═════ Text segment

Method for Scanning API Endpoints

[0034] FIG. 3 is a flowchart illustrating a method 300 for performing a single audit job, according to one embodiment. The steps of method 300 do not necessarily need to be performed in the order described and may include fewer, additional or different steps in different embodiments.

[0035] First, the security system 100 identifies 310 the endpoint, subject, and

vulnerability for the audit job. These may all be identified together by a {vulnerability, endpoint, subject} triplet. The security system 100 then identifies 320 the expected input for the endpoint, which can be used to format the test payload correctly, or exploit input-related vulnerabilities. The security system 100 generates 330 an audit input (e.g., based on a test payload) that exploits the identified vulnerability. The generated 330 audit input takes the form of a valid request (e.g., by having the formatting and content type that the endpoint is expecting) but substitutes the test payload into one of its fields. In some embodiments, the security system 100 addresses differences in formatting between endpoints or APIs 210 by generating a generic payload for that vulnerability and then translating it into the correct format. In this way, the security system 100 is able to establish a single test for a

vulnerability that can be used on endpoints using different transport protocols (e.g., JSON, XML, and SOAP).

══════════
═════ The records

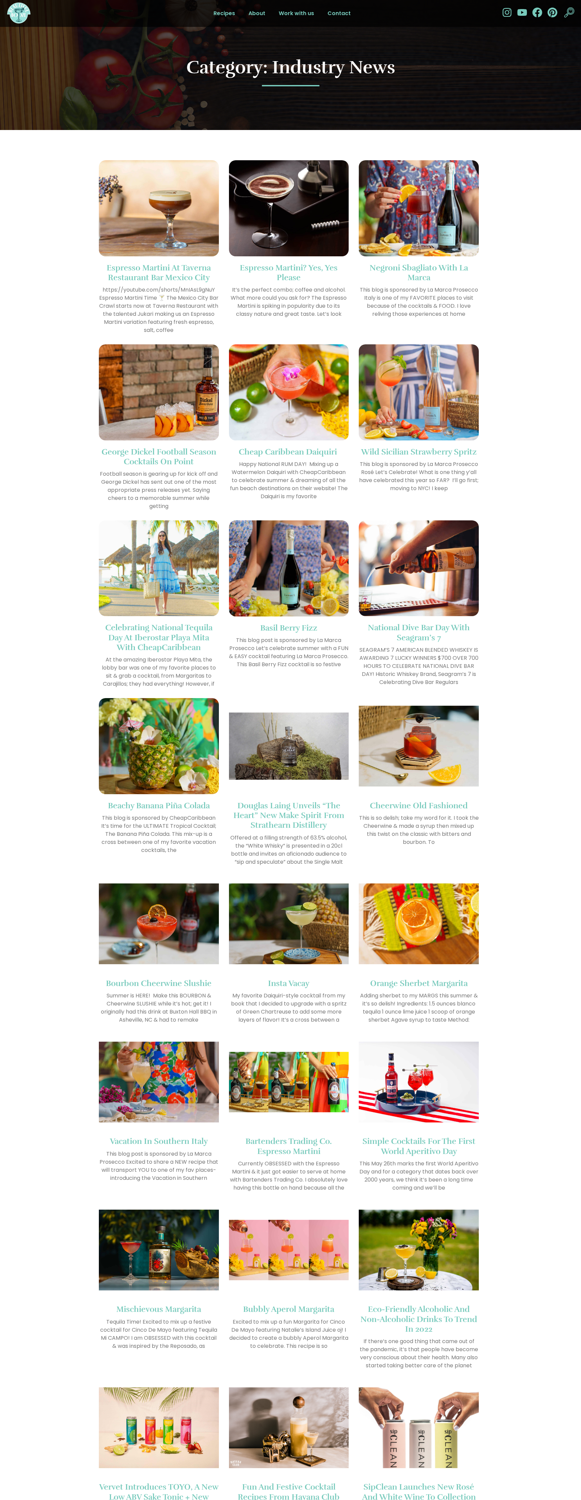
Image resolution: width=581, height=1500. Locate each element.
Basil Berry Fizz (288, 628)
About (256, 13)
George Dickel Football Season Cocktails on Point (159, 457)
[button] (569, 13)
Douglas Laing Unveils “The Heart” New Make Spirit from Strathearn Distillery (288, 815)
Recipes (224, 13)
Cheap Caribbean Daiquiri (289, 452)
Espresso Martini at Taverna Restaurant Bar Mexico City (159, 273)
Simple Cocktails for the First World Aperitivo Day (418, 1146)
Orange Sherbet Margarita (419, 983)
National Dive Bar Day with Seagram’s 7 (419, 632)
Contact (339, 13)
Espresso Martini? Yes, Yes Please (289, 273)
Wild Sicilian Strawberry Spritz (419, 452)
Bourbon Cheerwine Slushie (158, 983)
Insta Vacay (288, 983)
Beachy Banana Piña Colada (159, 806)
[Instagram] (507, 12)
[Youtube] (522, 12)
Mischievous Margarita (158, 1309)
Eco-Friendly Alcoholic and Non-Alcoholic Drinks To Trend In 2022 (418, 1319)
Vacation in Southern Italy (159, 1141)
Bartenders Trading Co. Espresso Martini (288, 1146)
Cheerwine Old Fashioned (419, 806)
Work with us (296, 13)
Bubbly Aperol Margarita (288, 1309)
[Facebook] (537, 12)
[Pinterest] (552, 12)
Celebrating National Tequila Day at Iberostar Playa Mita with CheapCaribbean (158, 637)
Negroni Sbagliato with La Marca (419, 273)
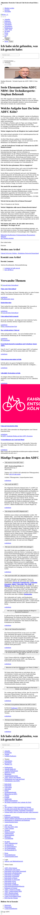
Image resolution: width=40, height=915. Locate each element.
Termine (6, 754)
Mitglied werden (9, 8)
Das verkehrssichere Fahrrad (10, 330)
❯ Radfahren (8, 26)
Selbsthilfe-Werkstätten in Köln (10, 373)
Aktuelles (7, 19)
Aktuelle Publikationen (11, 771)
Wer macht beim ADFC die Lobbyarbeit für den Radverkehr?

══════════

Aim 1 >> Reproduce the passage on scanning API endpoints in full, word for word.
Aim 2 >> Rewrite the stretch of the records from their start through the line containing "Mischievous Margarita (158, 1309)", swapping "Espresso Martini" for "Espresso Tonic" and leaving all else unchanged. Give only those lines, without the pictures.

Answer 1 >>
Method for Scanning API Endpoints

[0034] FIG. 3 is a flowchart illustrating a method 300 for performing a single audit job, according to one embodiment. The steps of method 300 do not necessarily need to be performed in the order described and may include fewer, additional or different steps in different embodiments.

[0035] First, the security system 100 identifies 310 the endpoint, subject, and

vulnerability for the audit job. These may all be identified together by a {vulnerability, endpoint, subject} triplet. The security system 100 then identifies 320 the expected input for the endpoint, which can be used to format the test payload correctly, or exploit input-related vulnerabilities. The security system 100 generates 330 an audit input (e.g., based on a test payload) that exploits the identified vulnerability. The generated 330 audit input takes the form of a valid request (e.g., by having the formatting and content type that the endpoint is expecting) but substitutes the test payload into one of its fields. In some embodiments, the security system 100 addresses differences in formatting between endpoints or APIs 210 by generating a generic payload for that vulnerability and then translating it into the correct format. In this way, the security system 100 is able to establish a single test for a

vulnerability that can be used on endpoints using different transport protocols (e.g., JSON, XML, and SOAP).

Answer 2 >>
Image resolution: width=581, height=1500. Locate each element.
Basil Berry Fizz (288, 628)
About (256, 13)
George Dickel Football Season Cocktails on Point (159, 457)
[button] (569, 13)
Douglas Laing Unveils “The Heart” New Make Spirit from Strathearn Distillery (288, 815)
Recipes (224, 13)
Cheap Caribbean Daiquiri (289, 452)
Espresso Tonic at Taverna Restaurant Bar Mexico City (159, 273)
Simple Cocktails for the First World Aperitivo Day (418, 1146)
Orange Sherbet Margarita (419, 983)
National Dive Bar Day with Seagram’s 7 (419, 632)
Contact (339, 13)
Espresso Tonic? Yes, Yes Please (289, 273)
Wild Sicilian Strawberry Spritz (419, 452)
Bourbon Cheerwine Slushie (158, 983)
Insta Vacay (288, 983)
Beachy Banana Piña Colada (159, 806)
[Instagram] (507, 12)
[Youtube] (522, 12)
Mischievous Margarita (158, 1309)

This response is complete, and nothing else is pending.